━━━ Dataset records ━━━
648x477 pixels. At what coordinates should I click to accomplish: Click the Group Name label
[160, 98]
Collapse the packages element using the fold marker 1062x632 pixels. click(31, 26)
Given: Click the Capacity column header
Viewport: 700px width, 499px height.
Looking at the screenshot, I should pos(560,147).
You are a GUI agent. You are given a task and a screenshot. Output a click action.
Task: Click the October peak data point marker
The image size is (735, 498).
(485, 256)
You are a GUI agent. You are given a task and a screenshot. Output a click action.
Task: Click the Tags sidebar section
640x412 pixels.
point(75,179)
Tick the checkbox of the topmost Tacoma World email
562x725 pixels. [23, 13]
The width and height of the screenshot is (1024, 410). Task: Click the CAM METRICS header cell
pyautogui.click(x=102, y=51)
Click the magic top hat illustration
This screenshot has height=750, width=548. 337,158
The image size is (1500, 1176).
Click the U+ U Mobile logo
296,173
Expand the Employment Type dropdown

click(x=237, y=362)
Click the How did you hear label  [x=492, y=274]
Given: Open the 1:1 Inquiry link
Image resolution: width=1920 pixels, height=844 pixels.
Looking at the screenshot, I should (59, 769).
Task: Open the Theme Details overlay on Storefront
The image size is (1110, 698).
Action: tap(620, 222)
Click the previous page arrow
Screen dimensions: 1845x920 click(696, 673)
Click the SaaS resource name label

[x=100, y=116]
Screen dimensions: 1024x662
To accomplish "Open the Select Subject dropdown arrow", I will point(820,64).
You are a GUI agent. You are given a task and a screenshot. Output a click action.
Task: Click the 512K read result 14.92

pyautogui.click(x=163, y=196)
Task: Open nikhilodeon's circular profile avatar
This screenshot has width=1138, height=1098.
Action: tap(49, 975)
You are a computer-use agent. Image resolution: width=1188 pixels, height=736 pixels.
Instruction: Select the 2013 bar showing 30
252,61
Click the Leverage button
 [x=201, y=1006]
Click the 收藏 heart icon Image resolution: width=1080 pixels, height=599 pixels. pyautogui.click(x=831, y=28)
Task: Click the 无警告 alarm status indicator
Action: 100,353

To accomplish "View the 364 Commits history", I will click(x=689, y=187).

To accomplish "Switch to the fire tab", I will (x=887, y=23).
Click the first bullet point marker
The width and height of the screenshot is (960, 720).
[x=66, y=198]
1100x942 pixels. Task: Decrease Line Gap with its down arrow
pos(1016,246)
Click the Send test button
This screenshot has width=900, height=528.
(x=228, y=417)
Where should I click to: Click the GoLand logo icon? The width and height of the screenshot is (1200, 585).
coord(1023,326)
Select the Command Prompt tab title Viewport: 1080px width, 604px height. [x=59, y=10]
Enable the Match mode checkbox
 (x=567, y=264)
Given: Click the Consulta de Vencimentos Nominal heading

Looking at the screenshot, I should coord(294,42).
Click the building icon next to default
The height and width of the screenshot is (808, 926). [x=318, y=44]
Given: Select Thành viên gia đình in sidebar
━━━
Task objective.
Nothing is to be left out; every record above must be repeated exactly.

Exercise result.
648x477 pixels. At what coordinates should I click to accomplish: Click the Group Name label
[160, 98]
Collapse the packages element using the fold marker 1062x632 pixels. click(31, 26)
Given: Click the Capacity column header
Viewport: 700px width, 499px height.
Looking at the screenshot, I should pos(560,147).
You are a GUI agent. You are given a task and a screenshot. Output a click action.
Task: Click the October peak data point marker
The image size is (735, 498).
(485, 256)
You are a GUI agent. You are given a task and a screenshot. Output a click action.
Task: Click the Tags sidebar section
640x412 pixels.
point(75,179)
Tick the checkbox of the topmost Tacoma World email
562x725 pixels. [23, 13]
The width and height of the screenshot is (1024, 410). Task: Click the CAM METRICS header cell
pyautogui.click(x=102, y=51)
Click the magic top hat illustration
This screenshot has height=750, width=548. 337,158
The image size is (1500, 1176).
Click the U+ U Mobile logo
296,173
Expand the Employment Type dropdown

click(x=237, y=362)
Click the How did you hear label  [x=492, y=274]
Given: Open the 1:1 Inquiry link
Image resolution: width=1920 pixels, height=844 pixels.
Looking at the screenshot, I should (59, 769).
Task: Open the Theme Details overlay on Storefront
The image size is (1110, 698).
Action: tap(620, 222)
Click the previous page arrow
Screen dimensions: 1845x920 click(696, 673)
Click the SaaS resource name label

[x=100, y=116]
Screen dimensions: 1024x662
To accomplish "Open the Select Subject dropdown arrow", I will point(820,64).
You are a GUI agent. You are given a task and a screenshot. Output a click action.
Task: Click the 512K read result 14.92

pyautogui.click(x=163, y=196)
Task: Open nikhilodeon's circular profile avatar
This screenshot has width=1138, height=1098.
Action: tap(49, 975)
You are a computer-use agent. Image resolution: width=1188 pixels, height=736 pixels.
Instruction: Select the 2013 bar showing 30
252,61
Click the Leverage button
 [x=201, y=1006]
Click the 收藏 heart icon Image resolution: width=1080 pixels, height=599 pixels. pyautogui.click(x=831, y=28)
Task: Click the 无警告 alarm status indicator
Action: 100,353

To accomplish "View the 364 Commits history", I will click(x=689, y=187).

To accomplish "Switch to the fire tab", I will (x=887, y=23).
Click the first bullet point marker
The width and height of the screenshot is (960, 720).
[x=66, y=198]
1100x942 pixels. Task: Decrease Line Gap with its down arrow
pos(1016,246)
Click the Send test button
This screenshot has width=900, height=528.
(x=228, y=417)
Where should I click to: Click the GoLand logo icon? The width and height of the screenshot is (1200, 585).
coord(1023,326)
Select the Command Prompt tab title Viewport: 1080px width, 604px height. [x=59, y=10]
Enable the Match mode checkbox
 (x=567, y=264)
Given: Click the Consulta de Vencimentos Nominal heading

Looking at the screenshot, I should coord(294,42).
Click the building icon next to default
The height and width of the screenshot is (808, 926). [x=318, y=44]
Given: Select Thành viên gia đình in sidebar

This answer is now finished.